● Problem description: For the records that follow, work out how many lines include "வரதர" and give only that count.

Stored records
Start of Block

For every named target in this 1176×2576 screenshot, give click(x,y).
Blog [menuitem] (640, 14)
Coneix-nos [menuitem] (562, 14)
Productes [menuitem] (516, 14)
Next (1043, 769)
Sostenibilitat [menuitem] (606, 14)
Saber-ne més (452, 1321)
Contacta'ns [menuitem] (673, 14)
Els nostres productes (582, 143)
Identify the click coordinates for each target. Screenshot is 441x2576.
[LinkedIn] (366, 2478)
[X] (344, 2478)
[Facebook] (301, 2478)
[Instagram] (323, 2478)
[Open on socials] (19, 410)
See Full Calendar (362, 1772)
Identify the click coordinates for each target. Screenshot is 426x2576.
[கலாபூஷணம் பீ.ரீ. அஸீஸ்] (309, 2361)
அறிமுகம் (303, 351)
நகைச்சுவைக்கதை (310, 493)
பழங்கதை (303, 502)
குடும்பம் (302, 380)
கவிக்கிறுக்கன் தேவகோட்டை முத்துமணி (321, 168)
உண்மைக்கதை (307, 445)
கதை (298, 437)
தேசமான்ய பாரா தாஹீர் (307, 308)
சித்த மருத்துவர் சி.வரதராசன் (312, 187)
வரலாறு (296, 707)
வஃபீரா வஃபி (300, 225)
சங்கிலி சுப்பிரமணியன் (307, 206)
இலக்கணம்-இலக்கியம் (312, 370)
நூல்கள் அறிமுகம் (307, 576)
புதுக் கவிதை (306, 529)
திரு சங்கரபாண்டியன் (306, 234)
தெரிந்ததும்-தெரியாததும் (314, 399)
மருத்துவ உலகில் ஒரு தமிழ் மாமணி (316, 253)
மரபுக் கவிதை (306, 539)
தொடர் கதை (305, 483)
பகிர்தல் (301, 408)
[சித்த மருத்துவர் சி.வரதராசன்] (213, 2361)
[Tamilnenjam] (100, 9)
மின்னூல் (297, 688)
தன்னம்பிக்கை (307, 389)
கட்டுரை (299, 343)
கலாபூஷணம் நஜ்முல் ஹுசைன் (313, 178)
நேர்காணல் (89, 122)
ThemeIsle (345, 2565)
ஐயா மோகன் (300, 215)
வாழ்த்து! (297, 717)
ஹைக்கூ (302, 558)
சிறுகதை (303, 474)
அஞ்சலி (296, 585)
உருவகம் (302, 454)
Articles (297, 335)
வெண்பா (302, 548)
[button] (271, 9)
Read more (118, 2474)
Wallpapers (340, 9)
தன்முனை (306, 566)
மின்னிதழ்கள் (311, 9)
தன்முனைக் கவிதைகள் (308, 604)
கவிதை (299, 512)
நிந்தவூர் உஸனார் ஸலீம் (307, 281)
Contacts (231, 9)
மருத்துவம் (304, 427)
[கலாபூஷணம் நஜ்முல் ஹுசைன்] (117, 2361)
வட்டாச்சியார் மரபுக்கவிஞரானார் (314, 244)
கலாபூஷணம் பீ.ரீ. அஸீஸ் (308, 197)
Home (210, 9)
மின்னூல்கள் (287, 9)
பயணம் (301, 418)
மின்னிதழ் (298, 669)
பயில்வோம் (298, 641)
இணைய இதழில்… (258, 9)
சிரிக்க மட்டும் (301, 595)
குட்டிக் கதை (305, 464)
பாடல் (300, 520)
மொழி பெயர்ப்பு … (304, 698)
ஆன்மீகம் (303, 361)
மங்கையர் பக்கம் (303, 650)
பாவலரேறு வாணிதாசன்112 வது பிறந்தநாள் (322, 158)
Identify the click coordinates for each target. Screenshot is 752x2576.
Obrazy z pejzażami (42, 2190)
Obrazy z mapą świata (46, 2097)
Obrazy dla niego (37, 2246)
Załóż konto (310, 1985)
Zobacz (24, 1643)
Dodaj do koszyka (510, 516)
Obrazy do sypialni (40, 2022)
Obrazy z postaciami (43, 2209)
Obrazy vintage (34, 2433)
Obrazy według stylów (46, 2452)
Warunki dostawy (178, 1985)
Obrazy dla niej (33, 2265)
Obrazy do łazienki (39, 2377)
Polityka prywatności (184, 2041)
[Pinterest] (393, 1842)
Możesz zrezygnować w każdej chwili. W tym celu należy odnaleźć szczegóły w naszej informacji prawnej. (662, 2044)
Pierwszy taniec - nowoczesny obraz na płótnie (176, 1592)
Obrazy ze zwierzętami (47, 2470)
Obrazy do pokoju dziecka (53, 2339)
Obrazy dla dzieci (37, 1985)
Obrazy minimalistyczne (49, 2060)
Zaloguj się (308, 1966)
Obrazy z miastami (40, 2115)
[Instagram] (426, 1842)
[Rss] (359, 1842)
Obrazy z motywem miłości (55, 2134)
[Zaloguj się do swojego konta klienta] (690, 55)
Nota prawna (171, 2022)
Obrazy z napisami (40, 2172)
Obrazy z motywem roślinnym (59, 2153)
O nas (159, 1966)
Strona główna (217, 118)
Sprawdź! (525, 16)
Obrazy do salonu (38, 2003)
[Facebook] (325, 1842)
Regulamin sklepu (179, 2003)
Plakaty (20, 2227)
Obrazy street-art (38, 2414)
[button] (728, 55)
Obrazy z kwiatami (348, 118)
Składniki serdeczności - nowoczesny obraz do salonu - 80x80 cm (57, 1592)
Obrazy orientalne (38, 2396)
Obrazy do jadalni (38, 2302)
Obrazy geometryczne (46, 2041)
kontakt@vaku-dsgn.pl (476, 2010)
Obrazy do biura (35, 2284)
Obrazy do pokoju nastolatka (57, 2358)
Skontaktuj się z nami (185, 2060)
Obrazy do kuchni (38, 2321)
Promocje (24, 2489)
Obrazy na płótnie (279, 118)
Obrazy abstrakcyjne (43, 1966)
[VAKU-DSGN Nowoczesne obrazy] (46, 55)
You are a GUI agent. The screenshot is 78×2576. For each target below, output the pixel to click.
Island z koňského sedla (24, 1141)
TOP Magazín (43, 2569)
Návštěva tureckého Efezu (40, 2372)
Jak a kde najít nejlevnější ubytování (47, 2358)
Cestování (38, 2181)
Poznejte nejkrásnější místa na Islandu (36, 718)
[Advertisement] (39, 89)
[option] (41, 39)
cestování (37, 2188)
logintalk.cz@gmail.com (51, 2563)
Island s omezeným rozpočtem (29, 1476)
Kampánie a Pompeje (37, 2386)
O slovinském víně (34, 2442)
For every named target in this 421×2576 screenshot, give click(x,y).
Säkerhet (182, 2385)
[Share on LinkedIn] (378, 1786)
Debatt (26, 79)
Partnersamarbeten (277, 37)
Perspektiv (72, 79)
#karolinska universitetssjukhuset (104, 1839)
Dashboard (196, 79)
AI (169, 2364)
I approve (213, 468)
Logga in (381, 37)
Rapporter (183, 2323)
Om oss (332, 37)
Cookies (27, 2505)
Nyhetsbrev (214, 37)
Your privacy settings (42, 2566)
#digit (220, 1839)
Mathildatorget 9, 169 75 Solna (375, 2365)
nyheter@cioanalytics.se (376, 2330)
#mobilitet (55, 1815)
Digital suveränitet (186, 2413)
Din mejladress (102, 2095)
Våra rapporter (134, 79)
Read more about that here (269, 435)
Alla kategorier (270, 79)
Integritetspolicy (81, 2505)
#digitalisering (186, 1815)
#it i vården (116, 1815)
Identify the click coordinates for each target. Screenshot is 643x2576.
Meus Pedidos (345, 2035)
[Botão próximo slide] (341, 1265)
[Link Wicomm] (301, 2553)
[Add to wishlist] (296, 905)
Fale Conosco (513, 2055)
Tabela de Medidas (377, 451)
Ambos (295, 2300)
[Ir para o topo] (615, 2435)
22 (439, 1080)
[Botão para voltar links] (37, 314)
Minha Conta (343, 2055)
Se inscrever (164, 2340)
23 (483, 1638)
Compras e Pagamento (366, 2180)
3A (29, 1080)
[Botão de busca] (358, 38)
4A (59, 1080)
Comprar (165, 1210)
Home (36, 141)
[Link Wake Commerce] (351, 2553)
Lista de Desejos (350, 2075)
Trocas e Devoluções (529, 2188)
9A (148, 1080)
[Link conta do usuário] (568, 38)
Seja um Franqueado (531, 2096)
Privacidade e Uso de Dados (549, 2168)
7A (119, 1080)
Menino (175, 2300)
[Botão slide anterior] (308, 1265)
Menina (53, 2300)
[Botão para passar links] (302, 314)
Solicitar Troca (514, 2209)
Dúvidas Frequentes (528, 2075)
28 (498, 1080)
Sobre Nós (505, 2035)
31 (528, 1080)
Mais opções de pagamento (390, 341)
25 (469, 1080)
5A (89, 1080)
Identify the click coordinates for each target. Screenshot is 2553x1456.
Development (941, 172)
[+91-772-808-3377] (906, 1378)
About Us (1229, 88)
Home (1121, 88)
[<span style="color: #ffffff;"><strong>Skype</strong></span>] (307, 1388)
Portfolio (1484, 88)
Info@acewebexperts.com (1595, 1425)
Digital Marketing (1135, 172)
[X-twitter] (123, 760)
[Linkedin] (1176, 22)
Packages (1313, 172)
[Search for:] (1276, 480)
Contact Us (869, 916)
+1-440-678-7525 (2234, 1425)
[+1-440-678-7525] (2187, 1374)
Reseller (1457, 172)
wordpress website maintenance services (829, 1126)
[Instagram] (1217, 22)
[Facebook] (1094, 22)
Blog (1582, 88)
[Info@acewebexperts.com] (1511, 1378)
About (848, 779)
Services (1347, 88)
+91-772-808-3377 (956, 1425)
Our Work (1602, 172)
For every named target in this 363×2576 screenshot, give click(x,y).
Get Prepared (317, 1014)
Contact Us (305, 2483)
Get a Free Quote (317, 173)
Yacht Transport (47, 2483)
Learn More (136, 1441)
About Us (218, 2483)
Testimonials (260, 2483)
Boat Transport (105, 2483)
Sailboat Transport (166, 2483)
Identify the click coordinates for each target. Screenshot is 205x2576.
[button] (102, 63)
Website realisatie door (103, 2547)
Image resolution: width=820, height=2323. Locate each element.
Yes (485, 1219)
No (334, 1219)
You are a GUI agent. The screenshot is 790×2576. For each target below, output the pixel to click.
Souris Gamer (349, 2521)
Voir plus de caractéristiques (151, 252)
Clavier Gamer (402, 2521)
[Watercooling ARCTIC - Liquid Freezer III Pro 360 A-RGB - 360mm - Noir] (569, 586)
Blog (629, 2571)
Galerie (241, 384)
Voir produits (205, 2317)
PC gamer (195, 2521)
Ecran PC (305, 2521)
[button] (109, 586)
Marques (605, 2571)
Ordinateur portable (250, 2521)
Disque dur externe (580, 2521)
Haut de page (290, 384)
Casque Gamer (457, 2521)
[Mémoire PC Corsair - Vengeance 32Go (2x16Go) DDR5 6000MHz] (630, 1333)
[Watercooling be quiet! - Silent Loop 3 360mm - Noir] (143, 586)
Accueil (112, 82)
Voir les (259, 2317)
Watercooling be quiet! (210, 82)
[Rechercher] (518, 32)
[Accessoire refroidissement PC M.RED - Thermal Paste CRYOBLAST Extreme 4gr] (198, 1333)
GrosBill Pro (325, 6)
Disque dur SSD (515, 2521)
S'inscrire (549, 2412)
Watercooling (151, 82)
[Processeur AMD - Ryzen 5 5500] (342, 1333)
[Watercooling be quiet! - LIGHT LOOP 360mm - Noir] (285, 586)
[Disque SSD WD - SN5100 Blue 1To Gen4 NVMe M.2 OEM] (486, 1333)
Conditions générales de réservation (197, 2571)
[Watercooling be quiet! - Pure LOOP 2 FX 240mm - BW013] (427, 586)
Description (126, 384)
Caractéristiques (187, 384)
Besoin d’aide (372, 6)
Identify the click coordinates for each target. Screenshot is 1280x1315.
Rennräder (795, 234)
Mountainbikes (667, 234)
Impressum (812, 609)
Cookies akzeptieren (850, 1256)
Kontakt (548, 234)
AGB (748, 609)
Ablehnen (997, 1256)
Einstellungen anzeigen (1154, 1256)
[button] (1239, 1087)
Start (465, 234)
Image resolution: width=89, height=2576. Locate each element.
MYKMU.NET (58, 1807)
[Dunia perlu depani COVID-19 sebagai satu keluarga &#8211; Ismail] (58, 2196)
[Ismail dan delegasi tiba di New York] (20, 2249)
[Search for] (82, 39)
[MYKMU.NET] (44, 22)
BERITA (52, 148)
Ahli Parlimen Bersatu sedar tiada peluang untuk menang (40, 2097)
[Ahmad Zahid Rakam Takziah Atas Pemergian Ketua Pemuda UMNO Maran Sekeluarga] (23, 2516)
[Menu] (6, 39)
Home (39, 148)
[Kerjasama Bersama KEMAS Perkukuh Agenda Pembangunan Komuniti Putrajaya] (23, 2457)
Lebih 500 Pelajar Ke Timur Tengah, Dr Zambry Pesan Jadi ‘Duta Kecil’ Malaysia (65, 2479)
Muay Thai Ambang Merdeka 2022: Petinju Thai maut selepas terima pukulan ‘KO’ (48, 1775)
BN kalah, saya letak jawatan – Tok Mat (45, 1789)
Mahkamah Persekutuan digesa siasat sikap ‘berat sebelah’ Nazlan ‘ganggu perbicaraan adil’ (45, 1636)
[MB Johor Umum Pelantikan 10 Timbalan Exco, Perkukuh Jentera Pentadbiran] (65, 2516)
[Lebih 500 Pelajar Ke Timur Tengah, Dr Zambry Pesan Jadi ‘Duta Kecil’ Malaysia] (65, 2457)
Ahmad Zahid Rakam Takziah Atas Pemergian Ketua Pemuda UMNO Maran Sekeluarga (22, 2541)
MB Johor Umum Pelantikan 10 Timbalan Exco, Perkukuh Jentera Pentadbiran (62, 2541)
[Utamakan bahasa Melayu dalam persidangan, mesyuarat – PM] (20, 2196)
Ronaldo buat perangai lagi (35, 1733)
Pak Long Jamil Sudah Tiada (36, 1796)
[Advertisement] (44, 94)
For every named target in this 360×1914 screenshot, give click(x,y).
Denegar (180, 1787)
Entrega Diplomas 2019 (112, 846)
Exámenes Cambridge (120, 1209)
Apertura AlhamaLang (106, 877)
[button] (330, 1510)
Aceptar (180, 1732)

End of Block

● The completed task: 2